It's time for the AALS to bring back the Faculty Recruitment Conference

The Association of American Law Schools’ annual Faculty Recruitment Conference—sometimes the “Meet Market” (or “Meat Market”)—was a longstanding complaint among legal academics. It took place at a now-demolished hotel in Washington, DC, known for its “towers” across the complex and challenging means for interviewees to race from interview to interview. It was an expensive endeavor for everyone involved. It was a draining experience. Covid disrupted the status quo—now, screening interviews could take place leisurely, over Zoom, with less cost and more flexibility.

But… it’s time to bring the FRC back.

I’ve run appointments on both sides of Covid, and I’ve seen the appointments process play out several times on both sides of it, too. There are major costs to the absence of the FRC.

Let’s start with how the process works for candidates now.

AALS sends out the Faculty Appointments Register to interested law schools in mid-August. Schools review candidates, then extend invitations to candidates to interview. Because of time zones, windows of opportunity may reasonably range from 5 am Pacific, to 9 pm Eastern, depending on one’s time zone. Suppose you secure an interview at 10 am on a Tuesday. You might need to cancel or move a class if you are currently teaching, or you might need to block out time on your work calendar. A 30-minute screening interview probably needs more than 30-minute block from you. You are preparing for that interview well before the interview—perhaps an hour before, and perhaps the night before. The brief screening interview becomes a fairly sprawling episode. And suppose your next interview is 9 am Friday. You do it all again a couple of days later.

These are early schools, calling in September. And one of them asks you to visit for a callback in late September. Great! But you still have screeners to juggle, one this week, another the next week. It’s possible that some schools are extending offers in mid-October—while others are still scheduling screening interviews. It becomes challenging to juggle a very drawn-out screening process over three months, in conjunction with offers extended and questions about timing of those offers in relation to other stages of the process. Candidates have no real knowledge of what a “normal” timeline is or how schools are behaving except by anecdote or rumor.

For law schools, it is likewise a drawn-out process, as rarely do schools schedule all interviews on a single day but have to stretch it out. That makes it more challenge to compare candidates head to head when they are taking place over a longer period of time. Likewise, it makes it a challenge to coordinate around candidates given time zones or the erratic nature of callback interviews.

(There are other soft advantages, too, like in-person interviews being a somewhat more meaningful way of interacting with a candidate, but I’ll put that to the side. There are other advantages I find better, like the informal conversations among candidates at receptions during the interview process, which I found very rewarding both as a candidate and as an interviewer, but I know that can be a high cost that is less appreciated.)
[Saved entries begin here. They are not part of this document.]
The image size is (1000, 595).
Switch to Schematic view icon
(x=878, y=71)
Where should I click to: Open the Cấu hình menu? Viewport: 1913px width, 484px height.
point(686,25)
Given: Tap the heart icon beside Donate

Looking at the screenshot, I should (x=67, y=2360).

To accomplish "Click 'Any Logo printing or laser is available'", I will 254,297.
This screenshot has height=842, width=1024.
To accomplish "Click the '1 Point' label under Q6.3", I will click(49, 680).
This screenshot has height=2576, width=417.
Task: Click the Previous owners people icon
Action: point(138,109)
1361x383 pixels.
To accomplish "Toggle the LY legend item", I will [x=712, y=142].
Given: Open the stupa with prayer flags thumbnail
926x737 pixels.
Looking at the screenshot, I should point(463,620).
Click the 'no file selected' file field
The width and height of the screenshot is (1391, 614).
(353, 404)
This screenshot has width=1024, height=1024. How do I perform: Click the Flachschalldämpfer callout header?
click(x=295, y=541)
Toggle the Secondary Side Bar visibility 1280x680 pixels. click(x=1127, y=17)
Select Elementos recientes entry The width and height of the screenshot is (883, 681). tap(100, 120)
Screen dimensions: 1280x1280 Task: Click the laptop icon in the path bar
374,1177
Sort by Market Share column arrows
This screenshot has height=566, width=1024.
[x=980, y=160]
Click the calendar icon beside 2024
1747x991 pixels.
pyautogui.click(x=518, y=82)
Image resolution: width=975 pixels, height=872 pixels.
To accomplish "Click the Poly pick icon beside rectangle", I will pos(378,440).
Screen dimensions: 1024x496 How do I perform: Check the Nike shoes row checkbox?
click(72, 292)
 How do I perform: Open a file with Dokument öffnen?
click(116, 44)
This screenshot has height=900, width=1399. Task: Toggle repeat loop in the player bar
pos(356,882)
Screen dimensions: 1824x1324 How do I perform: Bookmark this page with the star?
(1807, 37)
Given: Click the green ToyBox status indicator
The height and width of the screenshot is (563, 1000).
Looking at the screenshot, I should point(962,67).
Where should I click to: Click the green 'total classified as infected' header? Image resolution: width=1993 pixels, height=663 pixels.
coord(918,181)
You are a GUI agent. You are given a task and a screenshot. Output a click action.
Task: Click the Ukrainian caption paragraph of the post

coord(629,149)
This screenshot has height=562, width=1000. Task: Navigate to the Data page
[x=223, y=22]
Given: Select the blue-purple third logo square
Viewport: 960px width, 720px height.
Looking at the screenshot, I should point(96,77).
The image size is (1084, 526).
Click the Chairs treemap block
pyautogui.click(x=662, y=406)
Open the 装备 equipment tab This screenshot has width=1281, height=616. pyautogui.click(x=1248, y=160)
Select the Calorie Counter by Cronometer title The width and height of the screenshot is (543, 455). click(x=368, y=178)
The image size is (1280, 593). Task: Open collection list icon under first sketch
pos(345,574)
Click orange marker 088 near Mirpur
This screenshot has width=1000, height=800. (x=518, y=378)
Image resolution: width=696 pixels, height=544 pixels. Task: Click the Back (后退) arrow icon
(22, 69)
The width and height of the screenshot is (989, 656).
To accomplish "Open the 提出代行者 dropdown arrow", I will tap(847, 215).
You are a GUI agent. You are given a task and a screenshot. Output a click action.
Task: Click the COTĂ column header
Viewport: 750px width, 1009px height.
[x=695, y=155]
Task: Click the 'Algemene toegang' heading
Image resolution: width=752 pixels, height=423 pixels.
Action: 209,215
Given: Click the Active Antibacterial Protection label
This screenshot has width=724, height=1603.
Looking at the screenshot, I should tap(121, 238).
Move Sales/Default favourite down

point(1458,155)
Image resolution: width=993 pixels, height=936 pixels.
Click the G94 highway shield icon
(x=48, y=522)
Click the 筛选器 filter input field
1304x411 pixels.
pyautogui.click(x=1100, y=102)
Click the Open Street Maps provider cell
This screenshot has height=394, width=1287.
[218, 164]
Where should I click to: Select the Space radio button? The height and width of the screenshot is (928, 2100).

To me, this process is now needlessly prolonged and draining. The purported “efficiencies” from having a virtual set of screening interviews on an irregular timeline have not yielded the promised payoff. (As an addendum, it is not unlike some of the deficiencies in the law school clerkship hiring market, when federal judges went “off-plan” resulting in a dramatic reduction of information for candidates and a much longer window for hiring, rather than a limited couple of weeks with ample opportunities for comparison and for information for students; or the on-campus interview process for law firms, which now get ever-earlier with virtual screening interviews in an ever-sprawling timeline, rather than a condense fall 2L semester of comparison and information for students.)

I understand that returning to the FRC is a costly endeavor. But it should also help both candidates and faculty compress the “pain,” if you will, to a couple of days, with better comparisons of candidates, a more consistent timeline, and some of those other soft advantages.

I also know that no one can “force” schools to attend AALS. But it would be nice to see—even as simply as an AALS survey to hiring chairs!—if a critical mass of schools were interested in attending a scaled-down version of the FRC. It would not preclude schools from using Zoom interviews, either exclusively or to supplement in-person recruiting (e.g., for candidates with too few interviews to make the FRC trip economically feasible or with other commitments).

If the FRC were moved up to early October or late September—in the past, it was often mid- to late-October—it would also help the trend from schools to move hiring earlier when possible.

Professor Brian Leiter (no fan of the FRC!) offers some thoughts on the generalized trends in hiring here. It does seem quite spread out, and there is certainly a lack of information (see Professor Paul Horwitz’s comment) for candidates.

I’m sure there will be opponents to the FRC and prefer the status quo. That’s fine, but I just close with two reflections. The first is that while the FRC might be better for (some!) law school faculty, I’m not sure it’s better for (some!) candidates, and it’s worth reflecting on those tradeoffs in a meaningful way. The second is that a return to the FRC does not preclude some remote interview opportunities—even opponents might admit that the flexibility to format, in-person and remote, might allow different schools and candidates express different preferences in a way that (largely!) suits everyone. (The timeline is not mandatory, of course, to assuage any “antitrust” concerns; it is simply a coordinated and convenient activity run by the AALS for law schools.)